UK Rucio F2F meeting
Scope of UK activities
Various sites are doing different things:
- RAL aim to produce a production quality multi-VO instance
- Imperial (Janusz) aim to integrate multi-VO DIRAC with Rucio
- Edinburgh (Teng Li), DUNE monitoring
- Edinburgh (James Perry), object store support
Monitoring
Teng presented his talk from GridPP.
‘System health’ (internal operations of the various components) with Graphite. Tracing calls in Rucio code send stats to pystatsd. Rucio dev team are working on a pull request to replace pystatsd as it will not run under Python 3. Both ‘statsd’ and ‘collectd’ seem to be under active development with recent GitHub commits. Data Transfers/Deletions etc. send info into Apache ActiveMQ (Java code, but not Java Message Queue or JMS)

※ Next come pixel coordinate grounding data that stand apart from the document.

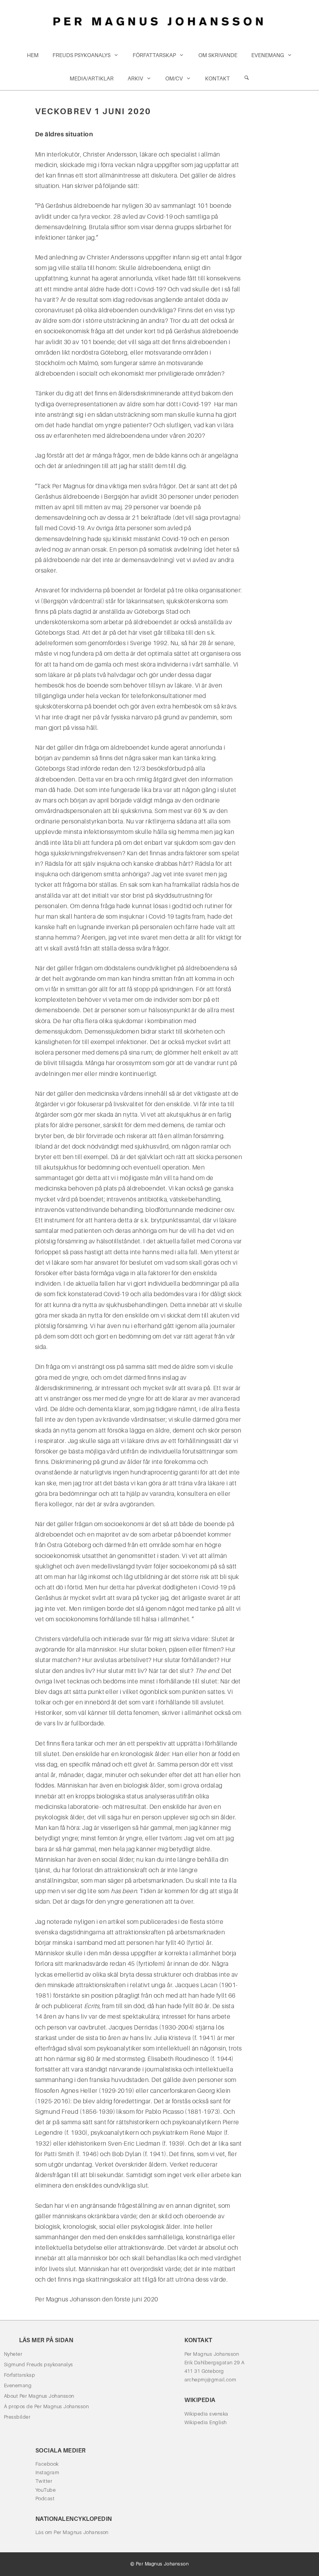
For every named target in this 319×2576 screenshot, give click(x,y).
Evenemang (267, 55)
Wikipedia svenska (206, 2414)
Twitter (43, 2481)
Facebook (47, 2464)
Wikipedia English (205, 2422)
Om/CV (174, 78)
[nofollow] (246, 78)
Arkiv (135, 78)
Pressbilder (17, 2417)
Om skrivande (217, 55)
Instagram (47, 2472)
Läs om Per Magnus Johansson (72, 2532)
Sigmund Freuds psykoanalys (38, 2364)
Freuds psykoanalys (81, 55)
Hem (33, 55)
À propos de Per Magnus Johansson (46, 2406)
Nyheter (13, 2354)
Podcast (44, 2498)
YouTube (45, 2490)
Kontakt (217, 78)
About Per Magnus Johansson (39, 2396)
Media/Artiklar (92, 78)
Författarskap (154, 55)
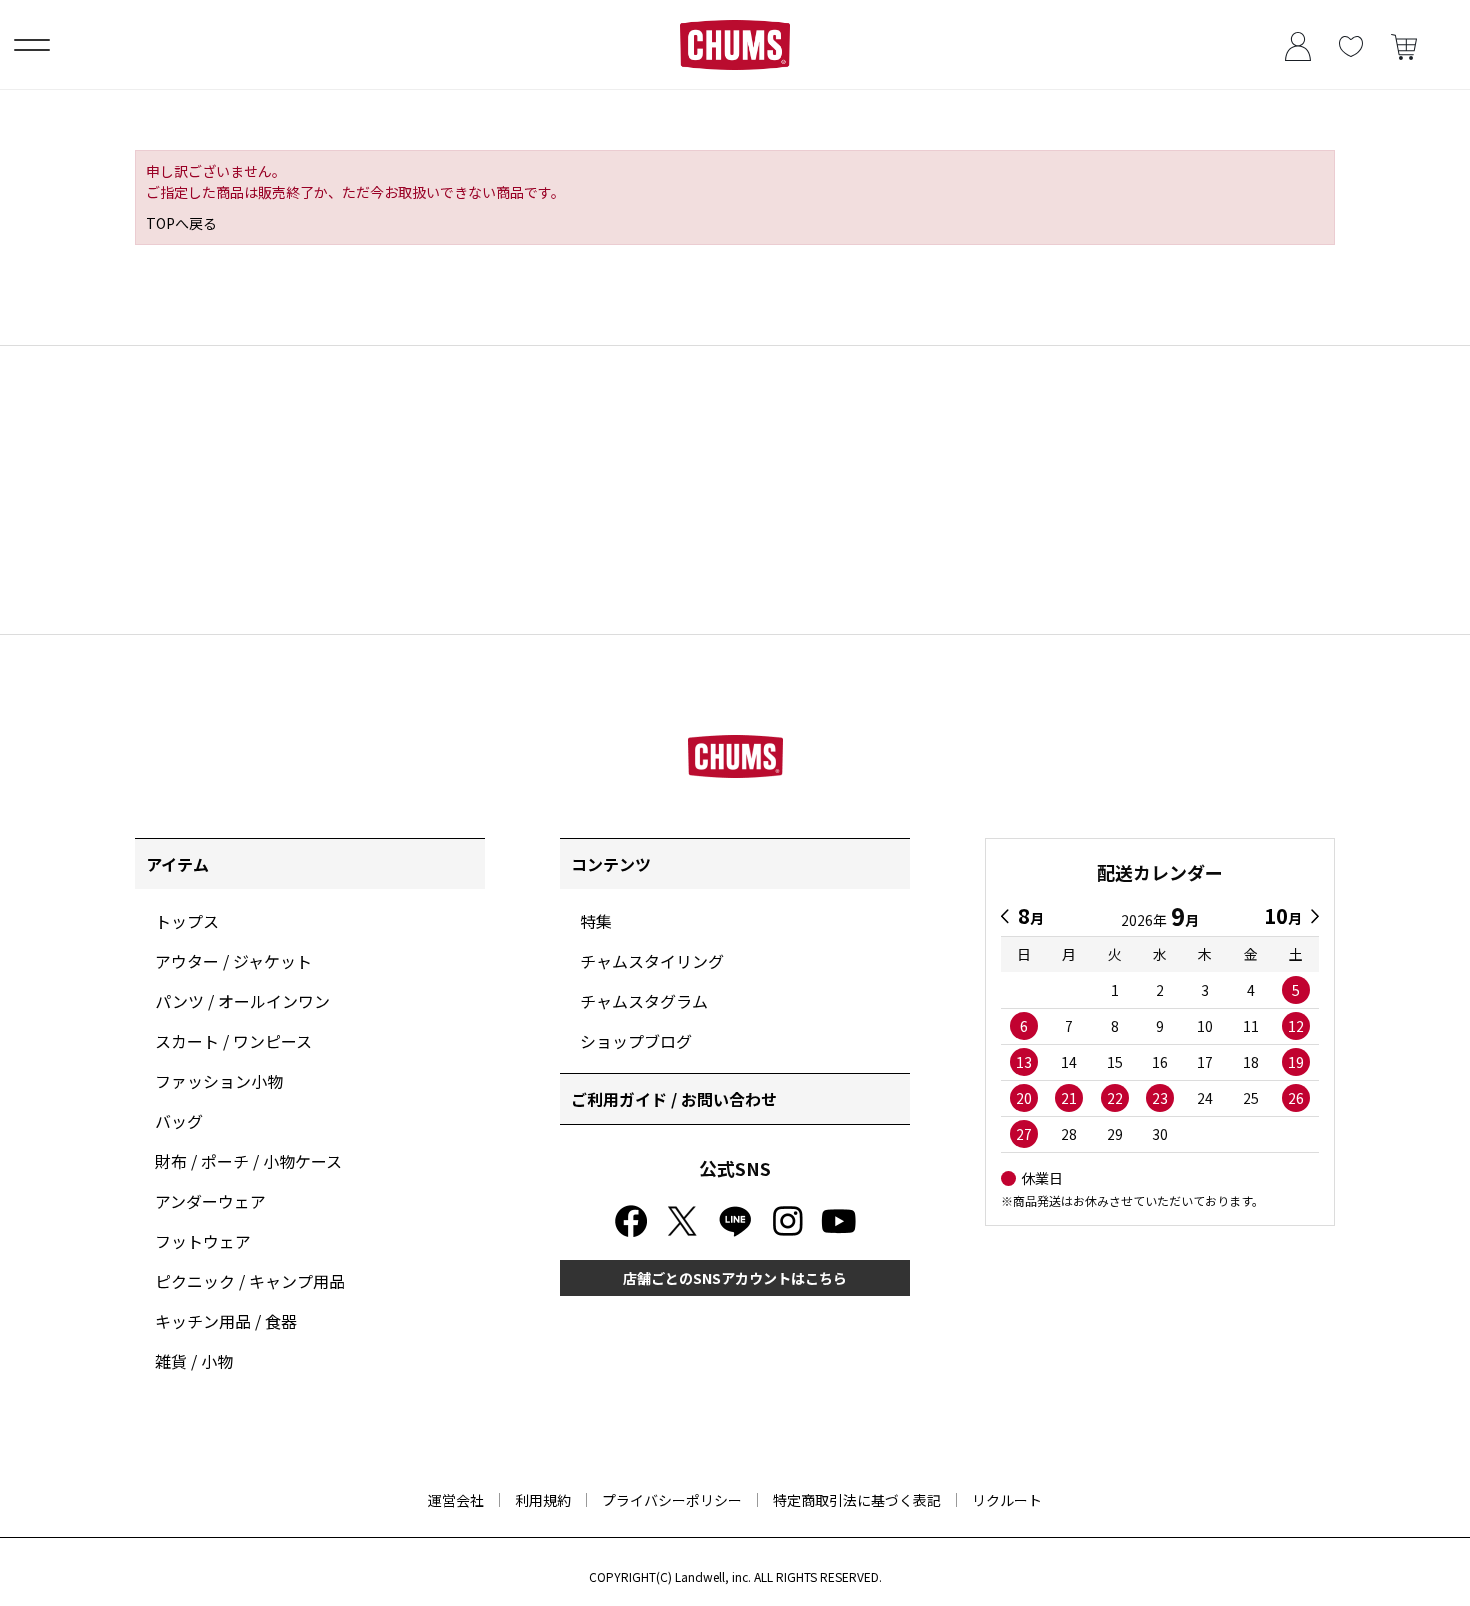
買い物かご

AENEAS / ESCAPE - Experience, Requirements, Plans and Schedule
Monitoring requirements:
- visual representation of functional tests. Provide info to determine why are transfers failing e.g. to a particular site – has the link gone down or is there a protocol mis-match.
- Show levels of RSE usage. The WebUI offers this, but it doesn’t appear to work.
- Break down usage by scope or account (e.g. are some users transferring/storing more data than others).
- Check ‘liveness’ of replication (useful for when state is stuck ‘Replicating’ – potential problem with transfer tools/FTS link might not have been generated due to bug?). Rucio doesn’t record this per se.
Functional requirements:
- Permissions – provide isolation within same VO. Some classes of user (part. astronomers) will not wish to divulge their data to others. ESCAPE have development effort to work in this area. One suggestion is scope-local perms.
- Desire for co-location and popularity-based replication – informed by processing stats. (Is sufficient data presently gathered?)
- Desire for a Rucio ‘lightweight client’ – I took this to be something self-contained to just up- or download data e.g. when using a new machine (could clarify with Rohini).
- Workflow Management System integration – create an end-to-end use case.
Problems with FTS links disappearing - might increase timeout on FTS Dev.
Plan to get data from more nodes e.g. Meerkat (SKA pathfinder) – set up rules to move Meerkat data to UK. Suggestion about using Ceph replication – but need to control access to e.g. processed data (hence might be easier to sell Rucio replication with rules, rather than Ceph rep.) MeerKat talk at CERN Ceph day September 2019: https://ceph.com/cephdays/ceph-day-cern-2019/
ESCAPE
WP2 create a data lake. WP5 science analysis platform as a prototype of some of the SRC processing. Will show utility of metadata-based searching.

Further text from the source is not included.